Extracted data entries
[start]

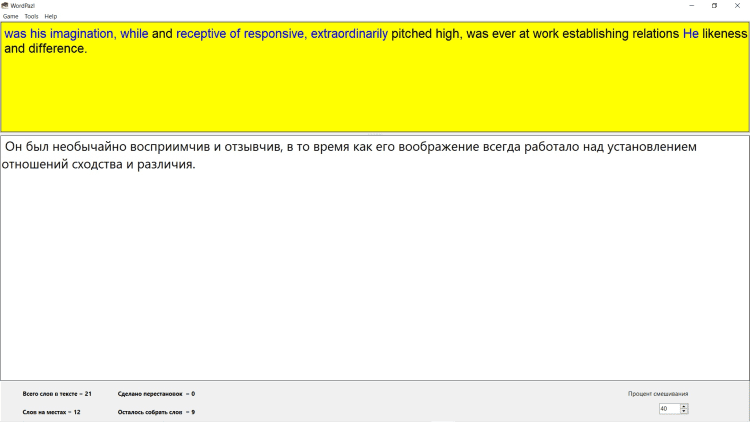Viewport: 750px width, 422px height.
Task: Increase the mixing percent with up arrow
Action: (x=684, y=405)
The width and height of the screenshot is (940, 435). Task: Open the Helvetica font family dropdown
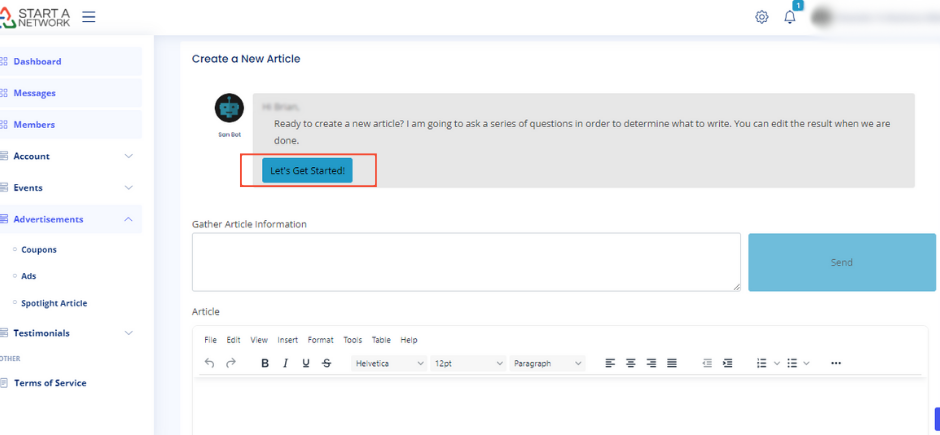point(390,363)
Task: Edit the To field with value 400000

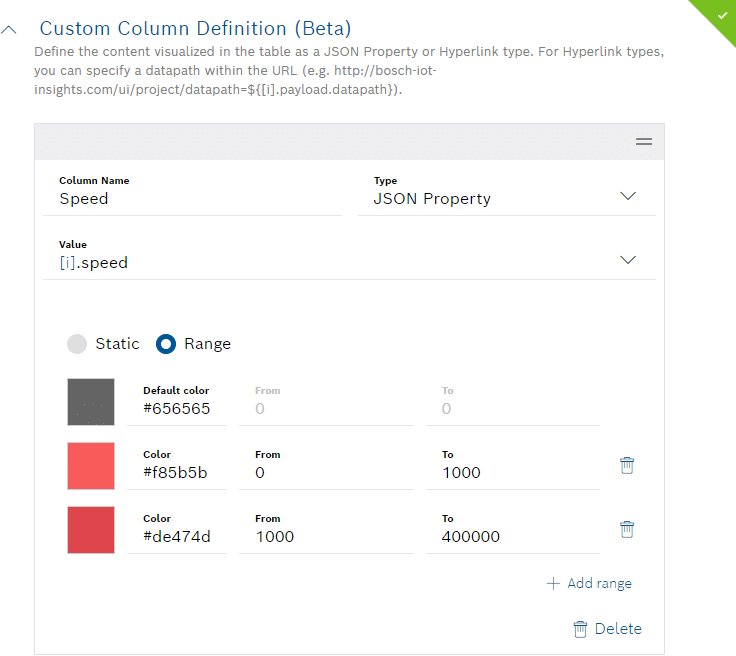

[end]

Return every line of the records above verbatim, leaving out the pictures.

Viewport: 750px width, 422px height.
Task: Increase the mixing percent with up arrow
Action: (x=684, y=405)
The width and height of the screenshot is (940, 435). Task: Open the Helvetica font family dropdown
point(390,363)
Task: Edit the To field with value 400000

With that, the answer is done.